Londen - vijf maanden voor de 300e verjaardag van de troonsbestijging van Zijne Majesteit Hendrik IX, de almachtige Magische Koning van Groot-Brittannië en Ierland, Regent van het Rijk, Commandant van de Luchtschip Marine en Keizer van India...
Dikke mist steeg op uit de Theems en baande zich een weg door de smalle straatjes.
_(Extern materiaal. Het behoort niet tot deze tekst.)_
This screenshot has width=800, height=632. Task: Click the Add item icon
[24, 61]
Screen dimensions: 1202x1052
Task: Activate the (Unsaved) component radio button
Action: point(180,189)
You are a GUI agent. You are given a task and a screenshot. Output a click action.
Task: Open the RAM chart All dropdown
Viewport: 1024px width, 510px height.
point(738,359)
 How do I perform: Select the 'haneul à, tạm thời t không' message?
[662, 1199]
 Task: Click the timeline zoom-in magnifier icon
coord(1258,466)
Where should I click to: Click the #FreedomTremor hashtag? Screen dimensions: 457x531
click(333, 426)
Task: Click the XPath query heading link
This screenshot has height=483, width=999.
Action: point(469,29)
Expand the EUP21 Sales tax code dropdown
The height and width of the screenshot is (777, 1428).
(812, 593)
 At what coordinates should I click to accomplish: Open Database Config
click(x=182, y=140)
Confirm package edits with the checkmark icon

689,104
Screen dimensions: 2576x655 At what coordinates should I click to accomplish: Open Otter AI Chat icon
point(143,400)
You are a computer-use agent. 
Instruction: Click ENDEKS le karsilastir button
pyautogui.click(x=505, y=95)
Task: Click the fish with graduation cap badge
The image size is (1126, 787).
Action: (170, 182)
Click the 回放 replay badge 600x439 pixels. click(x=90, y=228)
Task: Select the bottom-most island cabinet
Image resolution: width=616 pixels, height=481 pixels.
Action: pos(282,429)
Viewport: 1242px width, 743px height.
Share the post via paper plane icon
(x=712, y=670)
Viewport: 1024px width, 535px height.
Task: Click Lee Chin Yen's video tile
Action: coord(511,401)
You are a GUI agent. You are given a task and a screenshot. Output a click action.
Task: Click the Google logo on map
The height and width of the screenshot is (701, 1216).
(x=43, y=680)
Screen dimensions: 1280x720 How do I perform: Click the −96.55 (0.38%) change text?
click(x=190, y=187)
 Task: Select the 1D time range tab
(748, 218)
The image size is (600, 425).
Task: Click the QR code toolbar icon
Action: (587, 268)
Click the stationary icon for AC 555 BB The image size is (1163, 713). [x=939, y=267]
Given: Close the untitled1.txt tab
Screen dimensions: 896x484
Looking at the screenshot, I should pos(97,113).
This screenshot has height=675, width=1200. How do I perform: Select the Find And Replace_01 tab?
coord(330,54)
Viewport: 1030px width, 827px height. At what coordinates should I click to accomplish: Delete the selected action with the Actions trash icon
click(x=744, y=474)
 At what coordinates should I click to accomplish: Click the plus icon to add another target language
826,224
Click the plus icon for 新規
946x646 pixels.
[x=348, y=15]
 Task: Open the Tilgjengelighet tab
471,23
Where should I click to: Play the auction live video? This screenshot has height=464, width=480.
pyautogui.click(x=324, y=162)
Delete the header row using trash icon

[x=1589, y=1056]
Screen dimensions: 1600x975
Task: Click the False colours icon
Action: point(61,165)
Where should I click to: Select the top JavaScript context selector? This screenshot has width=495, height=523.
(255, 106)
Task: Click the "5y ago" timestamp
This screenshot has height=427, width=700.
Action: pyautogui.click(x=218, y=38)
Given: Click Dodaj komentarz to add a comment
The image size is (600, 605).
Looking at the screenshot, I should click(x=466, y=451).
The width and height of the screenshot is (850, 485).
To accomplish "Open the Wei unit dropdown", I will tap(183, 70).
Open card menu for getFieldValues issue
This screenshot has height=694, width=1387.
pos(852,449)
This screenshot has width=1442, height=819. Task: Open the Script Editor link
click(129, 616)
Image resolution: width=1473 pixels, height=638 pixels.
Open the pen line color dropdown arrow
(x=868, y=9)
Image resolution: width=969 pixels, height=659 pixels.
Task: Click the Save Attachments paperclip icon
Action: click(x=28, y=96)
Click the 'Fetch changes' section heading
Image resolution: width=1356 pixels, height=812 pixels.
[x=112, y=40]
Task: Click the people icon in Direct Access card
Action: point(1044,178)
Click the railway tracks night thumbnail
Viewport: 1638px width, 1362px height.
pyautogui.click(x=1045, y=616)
Deze wolken zagen eruit als grijze, vormeloze monsters toen ze zich scheidden en de huizen omhulden als de tentakels van een octopusachtig monster.
De maan was slechts een uitgebleekte, bleke vlek en de lucht was zo bewolkt dat er geen enkele ster te zien was. En toch was de hemel vol lichtjes. Het waren de lichten van duizenden en duizenden luchtschepen die dag en nacht rond Londen zoemden. Mensen en goederen uit alle landen van het Keizerrijk en daarbuiten arriveerden ermee in Londen.
Ergens op een van de ontelbare torens van de stad sloeg een steengrijze waterspuwer ter grootte van een kat zijn vleugels uit en liet zich in de diepte glijden. De draakachtige bek, gewapend met meerdere rijen puntige tanden, opende zich. Er klonk een sissend geluid uit en daarna wat klonk als een hongerig gegrom. De ogen van het kleine monster gloeiden rood op en waren aandachtig gericht op de smalle straten beneden. De mist die zich steeds verder door de straten verspreidde, belemmerde zijn zicht niet, want het was de magie van een zeer duistere spreuk die dit wezen bezielde en zijn kracht ontnam. Een blik die door alles heen kon dringen en waarvoor niets verborgen kon blijven, maakte er ook deel van uit.
Plotseling dook het wezen de diepte in. Het dook naar beneden en mikte op een man met smoking en hoge hoed die over straat liep. De man met de hoge hoed sperde zijn ogen open en slaakte een kreet, net voordat de waterspuwer zich op hem stortte.